REQUIREMENT
Return each line, exactly as given, from the one containing "[Visit WALRUS Pump on LinkedIn] (250, 2358)" through the end of the entries below, and skip the rest.

LISTED RECORDS
Content starts
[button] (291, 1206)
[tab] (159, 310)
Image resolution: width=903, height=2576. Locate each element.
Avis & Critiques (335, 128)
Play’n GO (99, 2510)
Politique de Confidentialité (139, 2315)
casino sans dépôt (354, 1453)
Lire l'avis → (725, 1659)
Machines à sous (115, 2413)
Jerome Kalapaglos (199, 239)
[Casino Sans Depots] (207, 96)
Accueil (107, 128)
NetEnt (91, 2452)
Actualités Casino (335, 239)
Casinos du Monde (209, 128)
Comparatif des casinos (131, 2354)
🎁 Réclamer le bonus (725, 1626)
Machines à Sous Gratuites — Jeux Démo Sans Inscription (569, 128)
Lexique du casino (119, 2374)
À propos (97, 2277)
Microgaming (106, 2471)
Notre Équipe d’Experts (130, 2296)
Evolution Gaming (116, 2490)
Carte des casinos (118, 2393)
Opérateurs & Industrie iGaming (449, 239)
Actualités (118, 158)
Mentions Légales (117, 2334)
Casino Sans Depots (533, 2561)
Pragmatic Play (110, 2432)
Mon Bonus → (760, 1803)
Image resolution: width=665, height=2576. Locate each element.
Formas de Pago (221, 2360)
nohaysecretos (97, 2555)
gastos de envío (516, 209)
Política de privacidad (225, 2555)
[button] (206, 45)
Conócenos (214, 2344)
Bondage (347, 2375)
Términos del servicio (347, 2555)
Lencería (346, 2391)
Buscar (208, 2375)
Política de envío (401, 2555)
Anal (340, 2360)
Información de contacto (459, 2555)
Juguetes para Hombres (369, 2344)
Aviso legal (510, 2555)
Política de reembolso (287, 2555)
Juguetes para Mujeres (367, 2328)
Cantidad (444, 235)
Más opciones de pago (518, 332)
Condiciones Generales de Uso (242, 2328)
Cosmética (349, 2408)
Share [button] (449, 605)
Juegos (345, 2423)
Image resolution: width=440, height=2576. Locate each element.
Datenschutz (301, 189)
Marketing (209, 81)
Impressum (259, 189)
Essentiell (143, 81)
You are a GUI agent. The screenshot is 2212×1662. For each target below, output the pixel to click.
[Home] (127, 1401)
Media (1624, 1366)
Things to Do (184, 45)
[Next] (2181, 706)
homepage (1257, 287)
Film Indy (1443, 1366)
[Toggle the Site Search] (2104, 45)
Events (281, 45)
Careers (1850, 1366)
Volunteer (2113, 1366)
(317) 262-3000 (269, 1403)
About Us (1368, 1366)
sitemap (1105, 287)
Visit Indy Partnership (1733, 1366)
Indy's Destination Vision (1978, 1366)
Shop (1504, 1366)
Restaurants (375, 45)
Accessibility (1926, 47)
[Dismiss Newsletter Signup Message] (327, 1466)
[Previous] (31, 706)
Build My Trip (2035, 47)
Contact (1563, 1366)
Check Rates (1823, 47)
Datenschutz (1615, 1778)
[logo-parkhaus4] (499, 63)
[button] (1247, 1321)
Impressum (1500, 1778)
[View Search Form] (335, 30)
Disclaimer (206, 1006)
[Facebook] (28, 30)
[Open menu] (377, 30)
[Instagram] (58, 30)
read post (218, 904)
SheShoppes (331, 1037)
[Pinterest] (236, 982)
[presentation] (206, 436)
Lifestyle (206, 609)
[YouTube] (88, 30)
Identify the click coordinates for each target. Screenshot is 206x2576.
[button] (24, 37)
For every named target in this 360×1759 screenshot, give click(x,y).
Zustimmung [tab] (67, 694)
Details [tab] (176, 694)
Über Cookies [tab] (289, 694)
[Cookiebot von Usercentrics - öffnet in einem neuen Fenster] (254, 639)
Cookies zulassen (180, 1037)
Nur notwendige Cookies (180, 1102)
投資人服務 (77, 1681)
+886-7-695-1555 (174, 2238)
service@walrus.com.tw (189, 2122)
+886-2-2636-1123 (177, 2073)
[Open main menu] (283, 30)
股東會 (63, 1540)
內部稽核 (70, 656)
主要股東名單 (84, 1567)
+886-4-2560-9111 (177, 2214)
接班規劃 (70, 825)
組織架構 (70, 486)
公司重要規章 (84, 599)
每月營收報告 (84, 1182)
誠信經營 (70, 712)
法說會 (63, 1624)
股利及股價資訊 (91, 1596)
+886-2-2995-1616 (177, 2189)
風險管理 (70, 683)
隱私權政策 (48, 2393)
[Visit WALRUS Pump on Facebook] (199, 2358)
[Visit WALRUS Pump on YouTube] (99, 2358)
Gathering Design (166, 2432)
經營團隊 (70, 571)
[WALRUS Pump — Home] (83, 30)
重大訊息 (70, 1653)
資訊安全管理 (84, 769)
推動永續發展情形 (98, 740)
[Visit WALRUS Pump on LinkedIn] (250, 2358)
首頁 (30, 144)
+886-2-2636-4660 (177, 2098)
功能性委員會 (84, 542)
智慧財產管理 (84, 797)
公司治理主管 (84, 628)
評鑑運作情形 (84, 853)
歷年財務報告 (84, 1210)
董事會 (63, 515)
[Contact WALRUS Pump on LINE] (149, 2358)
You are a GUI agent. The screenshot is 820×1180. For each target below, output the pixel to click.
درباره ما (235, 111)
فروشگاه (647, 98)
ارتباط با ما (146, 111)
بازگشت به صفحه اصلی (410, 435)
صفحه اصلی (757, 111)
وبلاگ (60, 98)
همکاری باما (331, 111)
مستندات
Content ends
RESPONSE BELOW
[Visit WALRUS Pump on LinkedIn] (250, 2358)
首頁 (30, 144)
+886-2-2636-4660 (177, 2098)
功能性委員會 (84, 542)
智慧財產管理 (84, 797)
公司治理主管 (84, 628)
評鑑運作情形 (84, 853)
歷年財務報告 (84, 1210)
董事會 (63, 515)
[Contact WALRUS Pump on LINE] (149, 2358)
You are a GUI agent. The screenshot is 820×1180. For each target below, output the pixel to click.
درباره ما (235, 111)
فروشگاه (647, 98)
ارتباط با ما (146, 111)
بازگشت به صفحه اصلی (410, 435)
صفحه اصلی (757, 111)
وبلاگ (60, 98)
همکاری باما (331, 111)
مستندات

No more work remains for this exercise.